Ejercicio retórico, la crítica repite lo que está ahí, pero quizá su sentido último le otorgue razón de ser: admiración, homenaje compartido: la humildad –y a la vez la arrogancia– de un tercer lector desvelando sus interrogantes. Solo que cubrir con nuestra escritura aquella visión que esclarece es, inevitablemente, incurrir en el palimpsesto.¹

 

Por ello, en sus escritos asoman, también en una suerte de progresión geométrica, las citas sucesivas, y por supuesto las comillas dentro de las comillas, puestas de forma paradójica al servicio de la síntesis como lo estricto, según lo que precisó a propósito de la pintura de Alejandro Obregón: “Saldando cuentas, ahonda su análisis hasta la síntesis, entendida como lo estricto […], y lo estricto eran los huesos de sus bestias”.²

Su crítica, en efecto un verdadero palimpsesto, se fue puliendo a lo largo del ejercicio que adelantó en todos los oficios propios del mundo impreso: librero;³ director de revistas como Eco, o Gaceta de Colcultura, y por ende, al unísono promotor de lectura, lector, editor y crítico; escritor (ensayista y poeta); bibliotecario en la Biblioteca Nacional y en la paciente y nunca finalizada tarea de conformación de su biblioteca personal, que llegó a varias decenas de miles de libros, instalada en un apartamento exclusivo al lado de su vivienda.⁴ Pero además fue divulgador cultural (publicó numerosas reseñas, y dirigió y participó en programas de radio sobre literatura y arte, historia, sociología, gastronomía y muchos otros temas); y editor de las colecciones de Colcultura y de la Presidencia de la República, o personales, como, entre otras, la efímera Ediciones La soga al cuello, en compañía de Darío Jaramillo Agudelo, donde publicó su primer libro de poemas, Consejos para sobrevivir, Bogotá, 1974. 

El resultado de ese ejercicio fue el anudamiento de imágenes en una trenza alucinada que fue abarcando y ahondando en aquel juego especular, todo el campo de la cultura mediante miradas sobre la literatura, el bolero, la pintura, la escultura, el arte, la poesía, los grandes autores e hitos de la historia cultural del país, de Latinoamérica y el mundo, las narrativas de lo que fuimos durante el siglo xx, y hasta de lo que seríamos a partir de la década de los setenta, cuando empezó a publicar… 

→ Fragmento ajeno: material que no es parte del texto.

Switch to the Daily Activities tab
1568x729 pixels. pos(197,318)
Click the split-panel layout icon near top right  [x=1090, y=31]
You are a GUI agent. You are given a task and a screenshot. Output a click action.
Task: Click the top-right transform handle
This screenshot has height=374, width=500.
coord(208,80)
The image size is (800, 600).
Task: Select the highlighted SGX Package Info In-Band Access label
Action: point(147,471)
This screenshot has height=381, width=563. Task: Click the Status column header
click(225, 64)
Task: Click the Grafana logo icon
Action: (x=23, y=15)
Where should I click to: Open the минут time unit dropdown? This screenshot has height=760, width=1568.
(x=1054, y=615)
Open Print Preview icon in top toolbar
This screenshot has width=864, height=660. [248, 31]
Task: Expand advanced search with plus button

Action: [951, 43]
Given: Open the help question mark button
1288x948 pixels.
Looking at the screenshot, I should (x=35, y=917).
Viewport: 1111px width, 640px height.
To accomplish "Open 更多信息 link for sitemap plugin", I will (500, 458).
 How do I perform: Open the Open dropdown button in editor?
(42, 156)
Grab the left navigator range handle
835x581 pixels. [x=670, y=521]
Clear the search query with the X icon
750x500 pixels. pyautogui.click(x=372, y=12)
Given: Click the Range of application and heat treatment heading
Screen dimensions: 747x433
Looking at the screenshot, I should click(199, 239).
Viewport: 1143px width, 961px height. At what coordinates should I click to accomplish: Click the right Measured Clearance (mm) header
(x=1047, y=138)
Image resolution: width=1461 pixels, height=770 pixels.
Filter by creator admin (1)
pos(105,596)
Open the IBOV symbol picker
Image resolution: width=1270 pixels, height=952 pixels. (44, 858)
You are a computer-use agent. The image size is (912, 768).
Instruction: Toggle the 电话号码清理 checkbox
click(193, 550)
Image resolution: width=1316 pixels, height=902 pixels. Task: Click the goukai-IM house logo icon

Su caso fue similar al de Andrés Caicedo, su contemporáneo algo más joven, cuya primera novela, Que viva la música (Colcultura, colección popular, 1977), editó y le entregó justo el día de su muerte, de quien dijo algo que análogamente se le puede aplicar a Cobo mismo: 

Su trayectoria, además, bien cabe en un lema: lo que hay que hacer, hay que hacerlo bien, y rápido. A los catorce años escribía piezas de teatro; adaptó luego a Poe, Melville y Mario Vargas Llosa y participaba, asiduamente, en concursos de cuento, ganando varios. […] Pero el descubrimiento esencial lo formuló en 1973: “El cine no ha cumplido aún los ochenta años y no es demasiado aventurado afirmar que ha puesto a funcionar el mundo según su ritmo. Por su misma juventud, ofrece una de las más fascinantes posibilidades que se le pueden ofrecer a hombre alguno: la posibilidad de saberlo todo al respecto”.⁵

 

En tal sentido, Juan Gustavo fue exponente de una generación joven que se apropió e hizo el inventario de su tradición cultural, y al mismo tiempo se expresó e impuso rupturas mediante la lectura, la escritura y la acción política y cultural, asumiendo con cierta ferocidad y sin tregua afinidades electivas que configuraron en el país el proceso de modernidad desbordada que caracterizó a los años sesenta y setenta del siglo pasado, durante los cuales algunos asumieron el delirio de saberlo todo: sobre el cine (Andrés Caicedo), la salsa (Rafael Quintero), el tango (Carlos Roberto Moreno), la economía (Jesús Antonio Bejarano, quien también coleccionaba y decía saberlo todo sobre los boleros), la historia (Jorge Orlando Melo y Renán Silva), la pintura (Santiago Mutis), la revolución como proceso histórico y político (los líderes del movimiento estudiantil del 71, y especialmente Héctor Moncayo), la filosofía y el pensamiento crítico (Estanislao Zuleta), la literatura (R. H. Moreno Durán, y el mismo Juan Gustavo Cobo), entre otros, todos en función de un goce contracultural y crítico, y como tal medio esclarecedor para descifrar el ser de los colombianos, el que habíamos sido y estábamos siendo, y la trama de lo que fuimos desde entonces. 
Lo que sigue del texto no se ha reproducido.